The last one I'll cover is TEST_FILTER. This is essentially a list of tests to NOT run. If your backend has some quirks then you'll probably need to add some tests here. Otherwise, feel free to omit it. A good example use-case are targets that do not use 24-bit words excluding the tests that require 24-bit words.

Now we know enough to build. We can run make to build everything but this is terrible and will take hours. Instead we can do make <target> (e.g., make c) to build our target (and tests) in particular.

EIR Interface

Our target must implement at least one function which is the callback we specified in target/elc.c. To follow the norms of the project, this takes the form target_<name>. It takes a single parameter of type Module*. Before we look at that in minor detail let's do a small survey.

The ELVM infrastructure provides a convenient way to interact with the EIR. In the file ir/ir.h lie a bunch of structures. You'll likely want to have this open while you are first starting out.
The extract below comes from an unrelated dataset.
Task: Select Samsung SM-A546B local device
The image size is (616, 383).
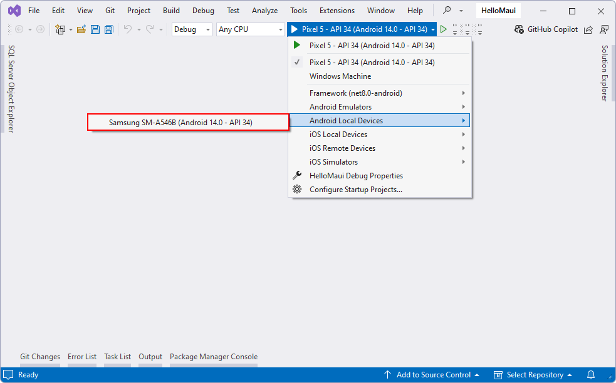Action: [180, 123]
Now I'll briefly list the structures and comment on how you'll be using them:

The above alone should be enough for us to get started. Keep the definitions handy as you'll likely refer back to them regularly while setting up the skeleton of your target.

Backend Case Study

Now we are finally ready to start writing some real code! Only instead of writing anything we'll simply analyze an implementation of the abstract machine in a very expressive language: C! This means we'll compile C to EIR and then from EIR into C. You might notice that the input C file and the last C file look essentially nothing alike. Let's see why by examining how the abstract machine is implemented.

We'll start at the beginning from target_c in target/c.c. We immediately encounter emit_chunked_main_loop, our first ELVM API. The explanation for this one is involved but not complicated per se. We can note that it takes five parameters: the root of the instructions as a linked-list, and four functions. The functions consist of callbacks for prologue and epilogue pairs, basic-block transitions, and finally the instructions themselves. The last two should be fairly intuitive but what is up with being invoked for a function prologue and epilogue? Well, as far as I understand it, this is a layer of indirection introduced to minimize the size of any given PC-based lookup table. It is a performance optimization. Regardless, check out the implementation to see that it's not so complicated and basically just emits each instruction and some prologue/epilogue pairs every so often.

Jumping back to our entrypoint function, we then stumbled across a loop over the data items. This is a list of words pulled from the .data section in the source EIR file. They implicit begin at memory address 0. This loop is responsible for initializing the memory of the ELVM abstract machine. We can do this anywhere we like so long as it occurs before any instructions are executed as they likely will reference memory.

Continuing down the source and we hit another loop. This one is much more mysterious, however. Immediately before we see a reference to CHUNKED_FUNC_SIZE and inside the loop we are invoking a numbered function. We have a pretty good intuition that this is the "other side" of the layer of indirection that actually sets the whole machine in motion. Examing a bit more closely, there is a fragment pc / CHUNKED_FUNC_SIZE which effectively chunks every program-counter into buckets of size CHUNKED_FUNC_SIZE. This explains the implementation of emit_chunked_main_loop. Now we underestand that each chunked-function handles only CHUNKED_FUNC_SIZE instructions. This loop is how we dispatch the necessary chunked-function.

Now that we've taken care of most of the infrastructure, we can look at how to actually implement any given ELVM instruction. We note the initial invocation of emit_chunked_main_loop passed a callback that the caller refers to as emit_inst. It's the last argument to the function and we call it c_emit_inst. Jackpot! Here we've got a nice switch over all of the instructions. Since C is so very expressive, each instruction is no more than a single line. Add any per instruction instrumentation you like here. To make debugging nicer you can even embed breakpoints to see exactly when each instruction in the abstract machine gets executed.

And that's it. Not so bad. Hopefully this proved useful for someone. Good luck implementing your compiler.